Le Poulidor de la politique
La France aime bien les 2e. Michel Rocard appartient désormais à l’Histoire de notre pays, dans la lignée de ceux qui n’auront jamais été en première position pour être demeurés « trop » intègres.

Il n’a jamais gagné le Tour de France, mais à plus de 80 ans, il est toujours vivant, bon pied bon œil – cherchez pourquoi. Comme Raymond Poulidor, Michel Rocard, qui nous a quittés le 2 juillet 2016, n’a jamais accédé à la toute première place parce qu’il aura, jusqu’au bout, refusé de se compromettre ; il a gardé son intégrité avec ce qu’il en coûte de dire la vérité, ce « parler vrai » qu’il a sans doute hérité de Mendès-France et que d’autres ont caricaturé en parler brutal. Sa liberté de parole est restée intacte, et iconoclaste comme il se doit pour un protestant. Cet homme de valeur avait des valeurs. Il faisait partie de la race de ce qui est en passe de devenir un oxymore : un homme politique honnête. On en veut pour preuve que, jadis, François Mitterrand, pour le torpiller aux élections européennes de 1994, ne trouva rien de mieux que de lui opposer… Bernard Tapie. L’hommage du vice à la vertu. Rocard n’a jamais trempé dans aucun scandale. Cet ancien Premier Ministre est à l’origine de plusieurs réformes qui ont tenu le coup au travers de différents régimes. Ancien opposant à la guerre d’Algérie, il sut, en 1988, éviter le bain de sang en Nouvelle-Calédonie avec le concept d’indépendance-association si intelligemment mis au point avec Edgar Pisani, autre homme d’État électron libre disparu quelques jours avant lui. Comme le disait François Bayrou sur BFM-TV, Rocard, c’était « une part d’idéal aux prises avec le réel. »
Bon et fidèle serviteur…
On aimerait vieillir comme il a vieilli, toujours sur le pont, toujours prêt à mettre son grain de sel dans un marigot politique devenu saumâtre. Ce fut une vie bien remplie. Comme l’écrit Caroline Galactéros dans Le Point, « faire œuvre utile, c’est tout Rocard ». Respectable, il aura suscité le respect, peut-être même celui du Président qui l’avait gardé trois ans comme Premier Ministre, c’est-à-dire beaucoup plus longtemps que les six mois d’« inconsistance » qu’il avait prévus.

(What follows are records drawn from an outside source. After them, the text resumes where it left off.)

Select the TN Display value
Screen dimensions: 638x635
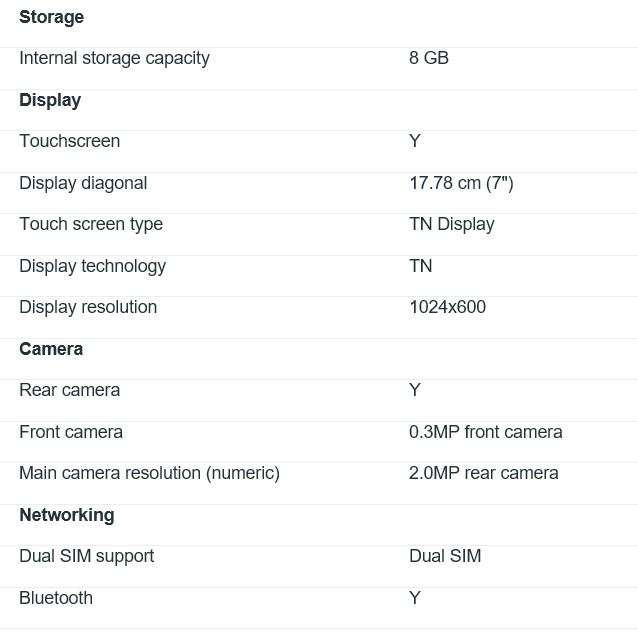point(452,225)
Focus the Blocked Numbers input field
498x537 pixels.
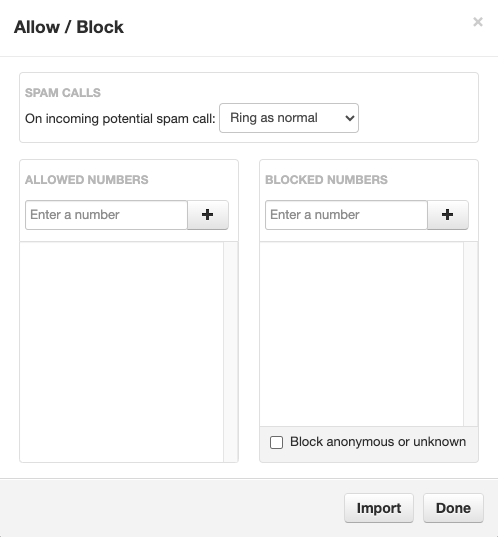tap(346, 215)

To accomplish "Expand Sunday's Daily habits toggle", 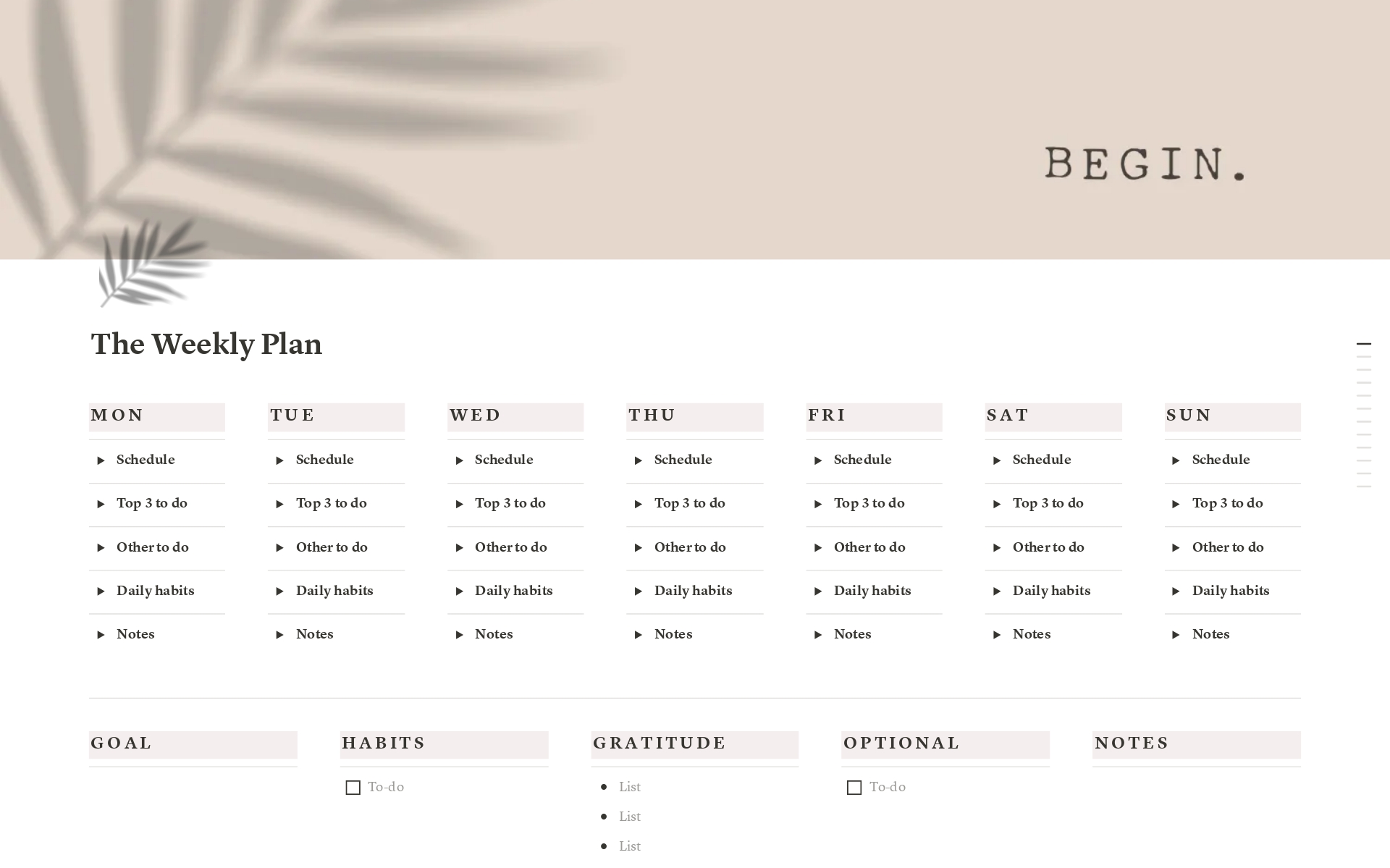I will (1176, 591).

Homme coriace, rusé, toujours avec un brin de malice au coin de l’œil, Michel Rocard savait, comme en a témoigné Martine Aubry, être drôle et reconnaître ses erreurs. C’est pourquoi il était possible d’être son adversaire sur le plan des idées sans être pour autant son ennemi. Nous voilà privés d’un être rare dont les qualités humaines et politiques laisseront une trace durable dans l’Histoire de France.
Agnostique, il a laissé un testament où, en substance, est stipulé : un culte est possible. Au seuil de l’éternité, il s’est peut-être dit que le ciel n’est pas aussi vide que ça. Toujours est-il que, en dépit de son incroyance ouvertement reconnue, Michel Rocard aura fait honneur au protestantisme par son exigence éthique, ce qui, en ces temps de compromission, est un beau témoignage.
Les plus jeunes ne savent peut-être pas que François Mitterrand, agnostique et assez anticlérical, avait inséré dans son testament une phrase tout à fait exquise sous sa plume : « Une messe est possible. » Il en aura eu deux !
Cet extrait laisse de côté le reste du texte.